**Instructions for the task**
Reproduce every line that appears below, precisely and completely.
-------- Extracted records
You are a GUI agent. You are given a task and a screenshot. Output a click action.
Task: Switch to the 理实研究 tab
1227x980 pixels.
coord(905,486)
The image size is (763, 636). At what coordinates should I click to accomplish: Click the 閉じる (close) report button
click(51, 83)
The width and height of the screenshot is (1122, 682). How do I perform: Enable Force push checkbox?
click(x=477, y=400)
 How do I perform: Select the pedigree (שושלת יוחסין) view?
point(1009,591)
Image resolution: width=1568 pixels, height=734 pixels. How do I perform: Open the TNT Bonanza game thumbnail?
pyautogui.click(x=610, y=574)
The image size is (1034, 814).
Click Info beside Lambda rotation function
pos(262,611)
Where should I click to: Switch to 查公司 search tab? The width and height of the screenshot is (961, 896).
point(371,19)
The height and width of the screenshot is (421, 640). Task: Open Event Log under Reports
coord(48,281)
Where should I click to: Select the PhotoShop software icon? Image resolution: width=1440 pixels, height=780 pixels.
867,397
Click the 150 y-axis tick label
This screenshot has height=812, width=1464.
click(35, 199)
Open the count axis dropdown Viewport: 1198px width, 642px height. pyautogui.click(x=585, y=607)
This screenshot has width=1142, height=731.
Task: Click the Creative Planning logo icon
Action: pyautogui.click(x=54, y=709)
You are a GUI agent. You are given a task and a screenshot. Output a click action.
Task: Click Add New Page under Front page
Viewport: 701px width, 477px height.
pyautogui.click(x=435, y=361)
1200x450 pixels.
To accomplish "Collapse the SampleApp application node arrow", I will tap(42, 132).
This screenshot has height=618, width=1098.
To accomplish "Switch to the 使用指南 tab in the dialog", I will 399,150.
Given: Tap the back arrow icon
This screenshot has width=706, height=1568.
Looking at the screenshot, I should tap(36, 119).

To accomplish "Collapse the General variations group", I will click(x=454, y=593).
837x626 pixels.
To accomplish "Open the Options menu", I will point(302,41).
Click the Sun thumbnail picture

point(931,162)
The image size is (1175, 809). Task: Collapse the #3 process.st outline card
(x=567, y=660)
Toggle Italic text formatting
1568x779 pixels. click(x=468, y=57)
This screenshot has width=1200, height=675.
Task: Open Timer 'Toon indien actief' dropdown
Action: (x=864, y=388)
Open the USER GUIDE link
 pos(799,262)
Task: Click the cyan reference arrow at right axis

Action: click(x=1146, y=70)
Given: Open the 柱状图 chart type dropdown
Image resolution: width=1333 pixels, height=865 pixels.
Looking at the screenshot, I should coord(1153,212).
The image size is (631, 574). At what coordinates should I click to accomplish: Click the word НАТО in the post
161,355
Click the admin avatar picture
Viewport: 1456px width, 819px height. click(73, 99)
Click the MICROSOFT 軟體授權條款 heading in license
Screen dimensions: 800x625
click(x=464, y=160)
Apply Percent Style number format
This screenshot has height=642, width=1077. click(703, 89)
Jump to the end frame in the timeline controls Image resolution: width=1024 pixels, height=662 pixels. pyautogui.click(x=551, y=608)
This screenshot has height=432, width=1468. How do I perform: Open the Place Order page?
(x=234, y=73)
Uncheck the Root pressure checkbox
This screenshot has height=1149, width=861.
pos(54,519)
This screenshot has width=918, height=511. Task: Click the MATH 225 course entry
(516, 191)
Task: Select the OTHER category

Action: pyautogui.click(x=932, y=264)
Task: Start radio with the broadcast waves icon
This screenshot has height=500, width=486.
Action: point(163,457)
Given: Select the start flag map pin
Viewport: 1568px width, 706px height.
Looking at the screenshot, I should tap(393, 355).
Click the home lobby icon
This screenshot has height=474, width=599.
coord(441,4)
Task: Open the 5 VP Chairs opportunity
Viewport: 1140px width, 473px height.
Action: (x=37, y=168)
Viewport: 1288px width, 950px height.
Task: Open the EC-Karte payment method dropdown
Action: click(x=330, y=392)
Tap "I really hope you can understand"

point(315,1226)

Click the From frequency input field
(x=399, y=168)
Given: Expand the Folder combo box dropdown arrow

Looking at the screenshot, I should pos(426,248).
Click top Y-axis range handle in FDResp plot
----------------
**Task solution**
You are a GUI agent. You are given a task and a screenshot. Output a click action.
Task: Switch to the 理实研究 tab
1227x980 pixels.
coord(905,486)
The image size is (763, 636). At what coordinates should I click to accomplish: Click the 閉じる (close) report button
click(51, 83)
The width and height of the screenshot is (1122, 682). How do I perform: Enable Force push checkbox?
click(x=477, y=400)
 How do I perform: Select the pedigree (שושלת יוחסין) view?
point(1009,591)
Image resolution: width=1568 pixels, height=734 pixels. How do I perform: Open the TNT Bonanza game thumbnail?
pyautogui.click(x=610, y=574)
The image size is (1034, 814).
Click Info beside Lambda rotation function
pos(262,611)
Where should I click to: Switch to 查公司 search tab? The width and height of the screenshot is (961, 896).
point(371,19)
The height and width of the screenshot is (421, 640). Task: Open Event Log under Reports
coord(48,281)
Where should I click to: Select the PhotoShop software icon? Image resolution: width=1440 pixels, height=780 pixels.
867,397
Click the 150 y-axis tick label
This screenshot has height=812, width=1464.
click(35, 199)
Open the count axis dropdown Viewport: 1198px width, 642px height. pyautogui.click(x=585, y=607)
This screenshot has width=1142, height=731.
Task: Click the Creative Planning logo icon
Action: pyautogui.click(x=54, y=709)
You are a GUI agent. You are given a task and a screenshot. Output a click action.
Task: Click Add New Page under Front page
Viewport: 701px width, 477px height.
pyautogui.click(x=435, y=361)
1200x450 pixels.
To accomplish "Collapse the SampleApp application node arrow", I will tap(42, 132).
This screenshot has height=618, width=1098.
To accomplish "Switch to the 使用指南 tab in the dialog", I will 399,150.
Given: Tap the back arrow icon
This screenshot has width=706, height=1568.
Looking at the screenshot, I should tap(36, 119).

To accomplish "Collapse the General variations group", I will click(x=454, y=593).
837x626 pixels.
To accomplish "Open the Options menu", I will point(302,41).
Click the Sun thumbnail picture

point(931,162)
The image size is (1175, 809). Task: Collapse the #3 process.st outline card
(x=567, y=660)
Toggle Italic text formatting
1568x779 pixels. click(x=468, y=57)
This screenshot has width=1200, height=675.
Task: Open Timer 'Toon indien actief' dropdown
Action: (x=864, y=388)
Open the USER GUIDE link
 pos(799,262)
Task: Click the cyan reference arrow at right axis

Action: click(x=1146, y=70)
Given: Open the 柱状图 chart type dropdown
Image resolution: width=1333 pixels, height=865 pixels.
Looking at the screenshot, I should coord(1153,212).
The image size is (631, 574). At what coordinates should I click to accomplish: Click the word НАТО in the post
161,355
Click the admin avatar picture
Viewport: 1456px width, 819px height. click(73, 99)
Click the MICROSOFT 軟體授權條款 heading in license
Screen dimensions: 800x625
click(x=464, y=160)
Apply Percent Style number format
This screenshot has height=642, width=1077. click(703, 89)
Jump to the end frame in the timeline controls Image resolution: width=1024 pixels, height=662 pixels. pyautogui.click(x=551, y=608)
This screenshot has height=432, width=1468. How do I perform: Open the Place Order page?
(x=234, y=73)
Uncheck the Root pressure checkbox
This screenshot has height=1149, width=861.
pos(54,519)
This screenshot has width=918, height=511. Task: Click the MATH 225 course entry
(516, 191)
Task: Select the OTHER category

Action: pyautogui.click(x=932, y=264)
Task: Start radio with the broadcast waves icon
This screenshot has height=500, width=486.
Action: point(163,457)
Given: Select the start flag map pin
Viewport: 1568px width, 706px height.
Looking at the screenshot, I should tap(393, 355).
Click the home lobby icon
This screenshot has height=474, width=599.
coord(441,4)
Task: Open the 5 VP Chairs opportunity
Viewport: 1140px width, 473px height.
Action: (x=37, y=168)
Viewport: 1288px width, 950px height.
Task: Open the EC-Karte payment method dropdown
Action: click(x=330, y=392)
Tap "I really hope you can understand"

point(315,1226)

Click the From frequency input field
(x=399, y=168)
Given: Expand the Folder combo box dropdown arrow

Looking at the screenshot, I should pos(426,248).
Click top Y-axis range handle in FDResp plot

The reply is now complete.